Entschleunigung. Warum fährt dieser Knilch vor mir auch so langsam? Verständlich. In dessen Alter ham die es nicht so sehr mit dem vorzeitigen Exitus. Dem Sterben an sich. Jener hat sicherlich noch 50 Jahre hin, bis dass er in jenes Gras beißt, welche wir Alten ihm erst noch säen werden und jener dann zu einem Wald oder Industriestandort umfunktionieren wird. Ich wette, der wird an einer Straßenkehre beerdigt. Da, wo die Randstreifenbegrünung noch fröhlich Urständ fiert.

Überhaut. Hat sich schon jemand Gedanken darüber gemacht, dass Autobahnen der Hort des Grünen sind? Ein Kilometer Autobahn bedeutet drei Kilometer Grün: jeweils einen Kilometer an den Rändern und einen in der Mitte. Und neuerdings werden Lärmschutzwälle daneben gebaut. Das heißt, ein Kilometer Grün auf der Walloberseite und jeweils einen an dessen Wallhängen. Beidseitig der Autobahn. Macht summa summarum neun Kilometer Grün pro Autobahnkilometer (… na? hat jemand nachgerechnet, ob’s stimmt? …). Warum dann  nicht mehr Autobahnen gebaut werden, um uns Bürgern mehr Grün zu spendieren, versteh ich nicht.

Stattdessen will jeder ein Eigenheim mit Kiesgarten davor. Kiesgarten oder Steingarten. Der letzte Schrei der Häusle-Besitzer. Macht keine Arbeit, lockt keine lästigen Insekten an, welche man dann abends im Hause mit dem ökologischen Bio-Fliegenspray wieder von den Design-Polstermöbel vernichten muss; keine ekligen Nacktschnecken, die nichts finden zum Anziehen, weil im Steingarten keine Blätter gedeihen; keine Einbrecher, die selbst auf leisen Sohlen im Kiesbett (oder Steingarten) Krach machen würden und einem im gesunden Schlaf oder bei der wichtigen Meditation stören würden … ja so ein Kiesgarten, respektive Steingarten, der hat doch auch seine Vorteile. Einfach nur mit dem Gartenschlauch kurz abspülen und weg ist der Dreck. Sauber isses.

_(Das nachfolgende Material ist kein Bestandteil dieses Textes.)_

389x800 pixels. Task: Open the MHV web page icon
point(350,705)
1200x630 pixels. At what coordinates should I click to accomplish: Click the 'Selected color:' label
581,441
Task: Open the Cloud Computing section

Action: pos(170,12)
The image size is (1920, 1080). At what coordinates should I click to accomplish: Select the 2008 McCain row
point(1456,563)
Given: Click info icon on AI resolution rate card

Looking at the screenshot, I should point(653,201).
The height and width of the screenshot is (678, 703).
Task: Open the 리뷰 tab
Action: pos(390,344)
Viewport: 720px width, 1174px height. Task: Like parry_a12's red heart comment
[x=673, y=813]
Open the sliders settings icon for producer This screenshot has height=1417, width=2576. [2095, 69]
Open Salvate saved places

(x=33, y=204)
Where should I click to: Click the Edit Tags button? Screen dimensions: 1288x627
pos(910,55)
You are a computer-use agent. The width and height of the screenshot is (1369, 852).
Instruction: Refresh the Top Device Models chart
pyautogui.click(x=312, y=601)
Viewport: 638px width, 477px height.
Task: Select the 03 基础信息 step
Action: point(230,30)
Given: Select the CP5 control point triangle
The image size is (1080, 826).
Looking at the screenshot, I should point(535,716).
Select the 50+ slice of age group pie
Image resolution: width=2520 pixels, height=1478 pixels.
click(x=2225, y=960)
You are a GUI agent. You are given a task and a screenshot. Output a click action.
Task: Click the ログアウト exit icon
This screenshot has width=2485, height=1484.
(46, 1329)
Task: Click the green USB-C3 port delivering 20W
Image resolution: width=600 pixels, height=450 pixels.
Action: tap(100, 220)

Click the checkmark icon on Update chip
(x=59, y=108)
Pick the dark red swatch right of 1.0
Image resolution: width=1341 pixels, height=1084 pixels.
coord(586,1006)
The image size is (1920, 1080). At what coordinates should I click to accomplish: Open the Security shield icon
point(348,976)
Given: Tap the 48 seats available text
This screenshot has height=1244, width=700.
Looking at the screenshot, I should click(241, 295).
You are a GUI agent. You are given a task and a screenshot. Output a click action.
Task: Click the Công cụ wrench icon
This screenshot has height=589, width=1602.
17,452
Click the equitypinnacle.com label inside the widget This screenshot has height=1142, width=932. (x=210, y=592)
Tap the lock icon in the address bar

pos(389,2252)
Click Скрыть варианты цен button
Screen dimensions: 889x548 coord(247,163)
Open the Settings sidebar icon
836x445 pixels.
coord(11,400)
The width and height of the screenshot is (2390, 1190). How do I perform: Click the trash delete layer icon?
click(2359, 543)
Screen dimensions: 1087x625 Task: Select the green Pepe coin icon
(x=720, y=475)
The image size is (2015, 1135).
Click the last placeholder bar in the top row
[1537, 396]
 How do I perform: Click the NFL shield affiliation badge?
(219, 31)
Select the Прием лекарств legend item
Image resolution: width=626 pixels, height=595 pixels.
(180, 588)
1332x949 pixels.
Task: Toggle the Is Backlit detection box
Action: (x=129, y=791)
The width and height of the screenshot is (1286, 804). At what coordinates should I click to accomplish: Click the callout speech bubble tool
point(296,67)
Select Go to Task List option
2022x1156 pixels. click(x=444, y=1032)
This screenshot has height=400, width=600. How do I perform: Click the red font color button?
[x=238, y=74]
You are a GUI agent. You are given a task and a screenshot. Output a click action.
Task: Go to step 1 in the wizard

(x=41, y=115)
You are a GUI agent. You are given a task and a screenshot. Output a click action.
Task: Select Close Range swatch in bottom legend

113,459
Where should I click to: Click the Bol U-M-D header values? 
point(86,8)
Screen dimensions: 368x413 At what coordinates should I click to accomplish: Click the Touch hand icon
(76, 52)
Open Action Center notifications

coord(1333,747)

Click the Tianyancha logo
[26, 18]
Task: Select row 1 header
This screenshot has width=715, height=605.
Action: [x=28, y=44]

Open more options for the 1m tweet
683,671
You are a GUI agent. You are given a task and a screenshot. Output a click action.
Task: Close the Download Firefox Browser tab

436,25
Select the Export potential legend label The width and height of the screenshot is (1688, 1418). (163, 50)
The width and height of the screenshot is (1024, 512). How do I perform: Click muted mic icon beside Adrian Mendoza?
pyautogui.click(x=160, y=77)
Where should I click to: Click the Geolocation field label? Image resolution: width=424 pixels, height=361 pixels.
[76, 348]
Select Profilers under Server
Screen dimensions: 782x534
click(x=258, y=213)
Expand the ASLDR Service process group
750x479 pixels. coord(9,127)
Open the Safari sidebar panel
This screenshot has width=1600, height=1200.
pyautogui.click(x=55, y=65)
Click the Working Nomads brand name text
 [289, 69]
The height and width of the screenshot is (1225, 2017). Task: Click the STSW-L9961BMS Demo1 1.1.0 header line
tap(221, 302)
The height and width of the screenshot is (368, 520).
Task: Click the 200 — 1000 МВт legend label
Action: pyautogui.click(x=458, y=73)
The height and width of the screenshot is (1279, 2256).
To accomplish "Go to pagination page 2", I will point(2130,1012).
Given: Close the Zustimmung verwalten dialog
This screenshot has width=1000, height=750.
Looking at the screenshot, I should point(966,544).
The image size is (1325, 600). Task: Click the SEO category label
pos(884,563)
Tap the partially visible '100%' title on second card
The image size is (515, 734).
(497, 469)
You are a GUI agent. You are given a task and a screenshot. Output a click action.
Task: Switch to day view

Geliebte Geliebte, die Fahrt ist eintönig, es herrscht kaum Verkehr hier auf der Autobahn. In meiner Playlist läuft gerade zum vierten Mal Chris Rea “Driving home for Christmas”. Chris Rea, der alte “Running on empty”-Philosoph. Ich laufe auch gleich auf empty. Nur noch ein Strich auf meiner Tankanzeige. Das Fahrzeug läuft super. Mit Super super. Eins fuffzich hatte der Liter an der letzten Tanke gekostet. Eins fuffzich: genau so wie der Abstand bei der AHAL-Regel. Der Verbrauch des Fahrzeugs ist auch akzeptabel: von 4 Liter bis 15 Liter auf 100 Kilometer ist alles machbar. Inklusive Abstandwarnung.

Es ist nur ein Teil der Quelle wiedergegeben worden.